◆ What is needed: Please repeat each line below exactly, with no images in the copy.

[Dataset entries]
--------

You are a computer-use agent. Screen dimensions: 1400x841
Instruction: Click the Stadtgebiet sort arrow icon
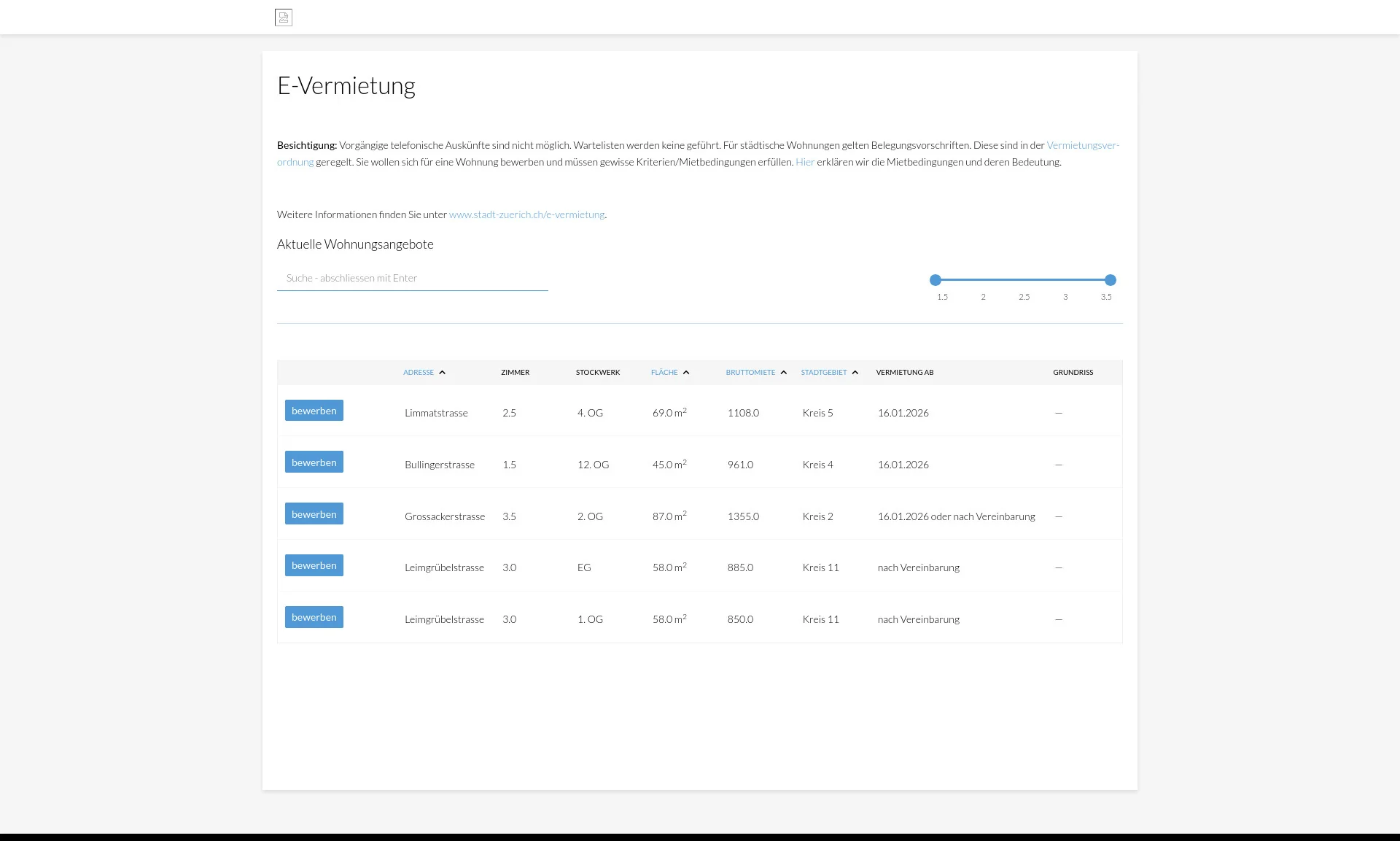pos(855,373)
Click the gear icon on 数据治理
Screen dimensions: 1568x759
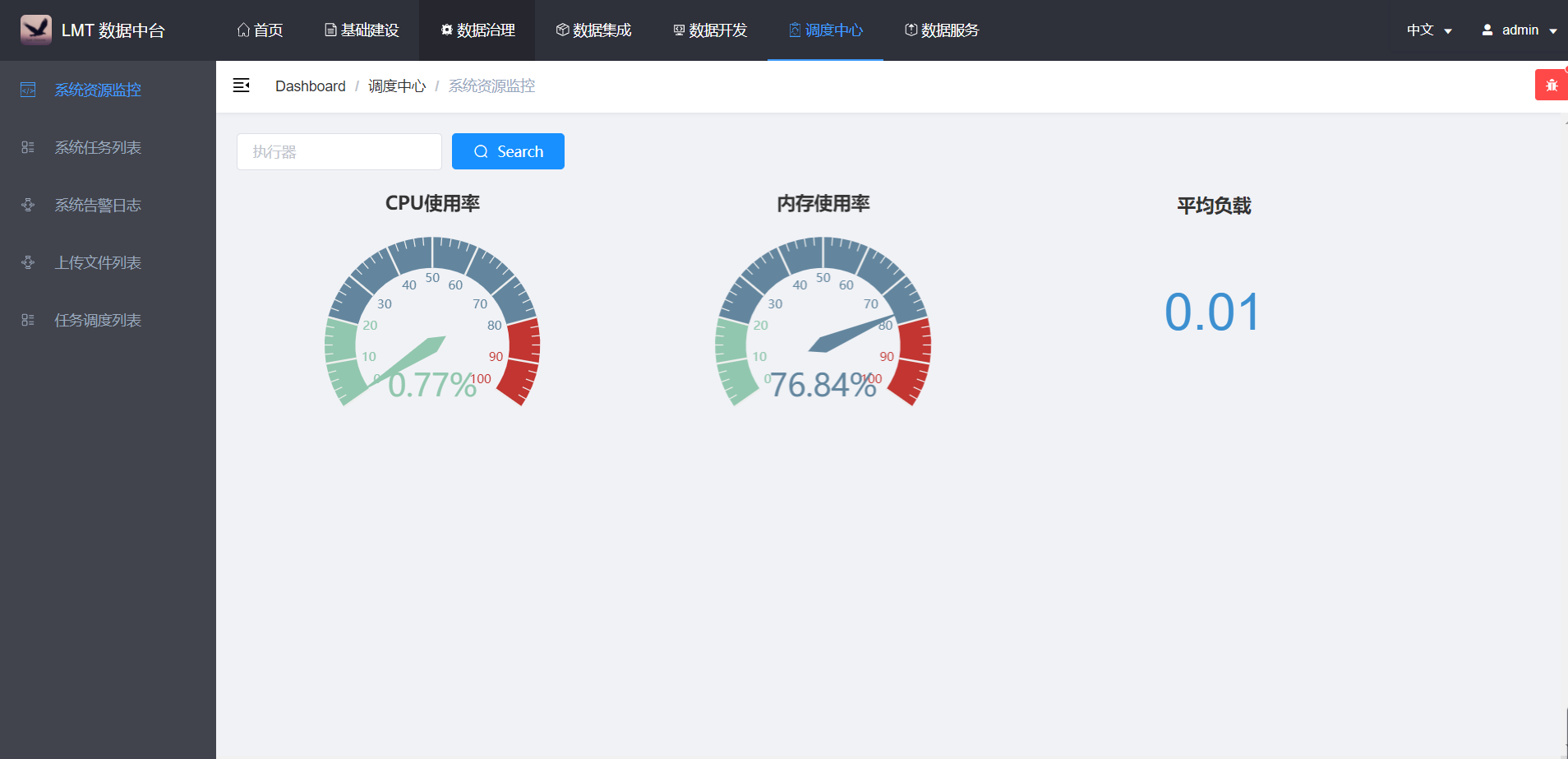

--------

◆ Output for this exercise:
You are a computer-use agent. Screen dimensions: 1400x841
Instruction: Click the Stadtgebiet sort arrow icon
pos(855,373)
Click the gear icon on 数据治理
Screen dimensions: 1568x759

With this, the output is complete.